Our friends at InternetNZ have put together a workshop for NZ Tech week called Hate speech in the age of the Internet. We offered our support to help promote the event but we need not have bothered. The event sold out before the speakers were announced. Hate speech sells itself.
Since we put our hand up to support Internet NZ, we have received a few enquiries about our position on hate speech. How do we define hate speech? Do we support new legislation? Do we worry about freedom of expression? What role does the Harmful Digital Communications Act (HDCA) play – and why did this event pop up in tech week?
We know people get abused and harassed online and suffer harm. We believe some people are being harmed by hate speech and they have no effective remedies available to them. We support the development of new remedies which may or may not need to include legislation. We think that “harm” defines the logical point at which intervention should occur. The HDCA does cover some hate speech and already provides remedies including the services Netsafe provides for some people being harmed – but not all.
So far, so good.
We know people face abuse online, and that the abuse has a real impact. We know that certain groups are subject to more abuse, and suffer more harm but there is no clear and agreed definition for hate speech. In general, speech becomes hate speech when it is used to attack a person or group of people on the basis of attributes such as race, religion, ethnicity, gender, disability, or sexual orientation. It becomes online hate speech when it goes online. And when it goes online, it becomes our problem.

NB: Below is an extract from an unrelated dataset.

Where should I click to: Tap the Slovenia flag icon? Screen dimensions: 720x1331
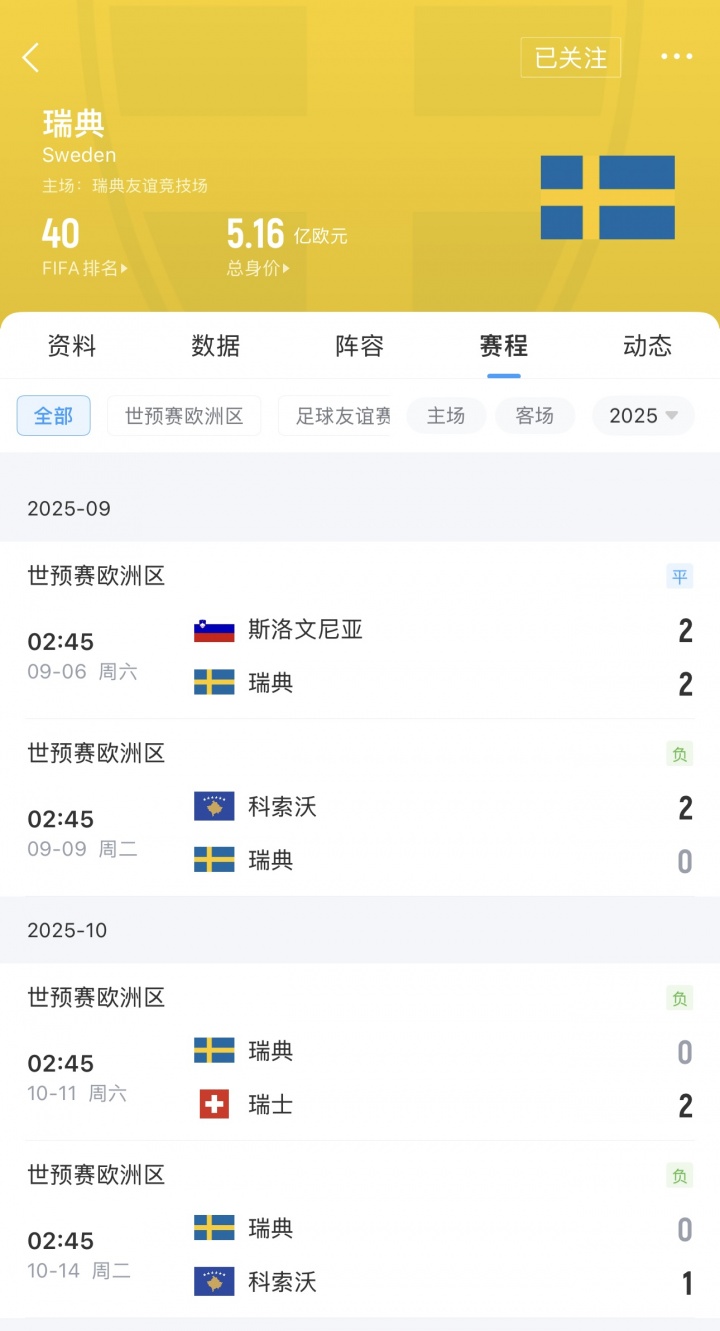click(214, 630)

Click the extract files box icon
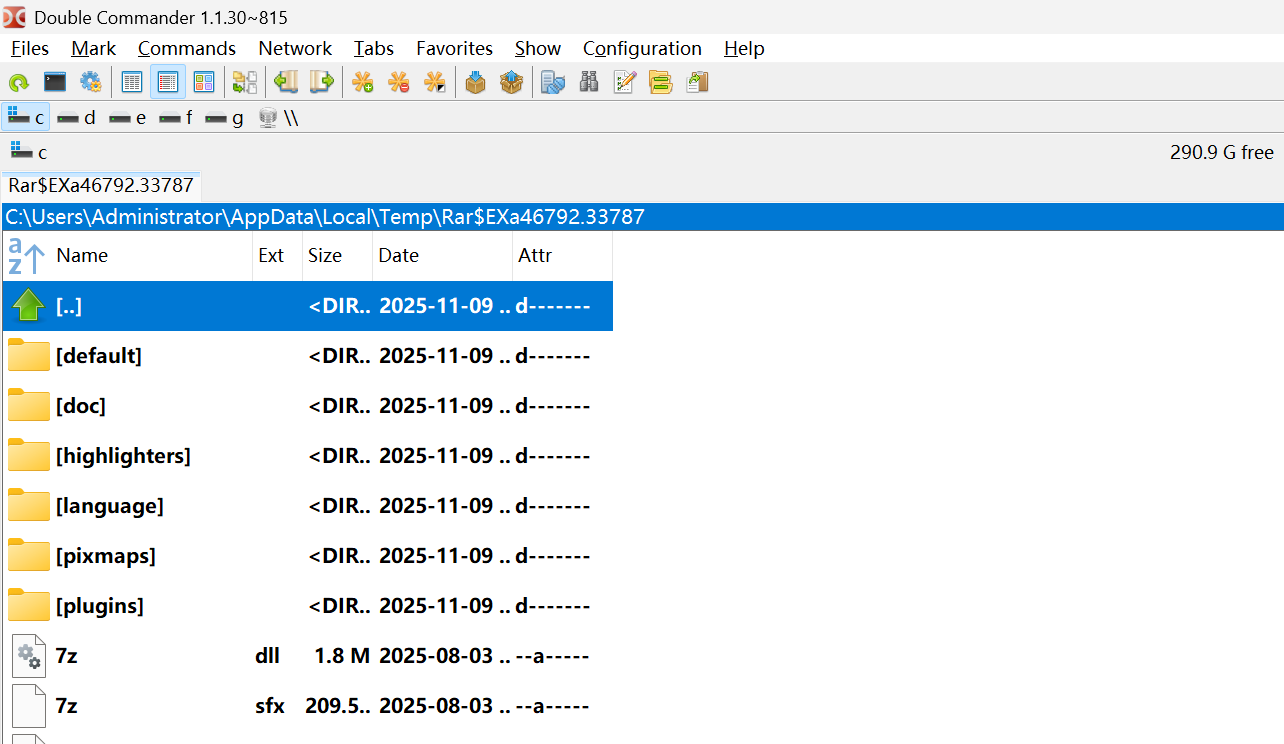[x=512, y=82]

The HDCA incorporates hate speech through Principle 10 but there are two reasons why the HDCA is not hate speech legislation. Firstly, it only covers content aimed at an individual whilst a lot of hate speech is aimed at groups. Then secondly, the HDCA only provides legal remedies when the communication can be directly shown to cause harm to an individual.
People get harmed by hate speech and they don’t have access to effective protections or remedies. The logical conclusion is that some sort of new response needs to be developed.
At this point we notice the two elephants in the room. Free speech elephant and jurisdiction elephant. Free speech elephant makes an obvious point. One person’s religious view is another person’s hate speech. However you define the principles of hate speech – you also need a separate and definable threshold for intervention so that free speech is protected. Something like the harm threshold used in the HDCA.
Jurisdiction elephant is there to remind people that in the information age you need to develop more complete solutions than just using regulation. I’ve written about that before. We now need to think about solutions that can engage organisations outside of our legal jurisdiction. We need to accept solutions will be imperfect and to focus resources on agile processes and partnerships – which can be backed up by legislation.
The soundbite answers are easy to compile but the reality is that there is a lot of work to be done if we are to construct a meaningful response to hate speech. That’s why we supported this event. Tech Week aims to encourage innovation that is good for the world. Hate speech is not good for the world, so any innovation that reduces it would be welcomed.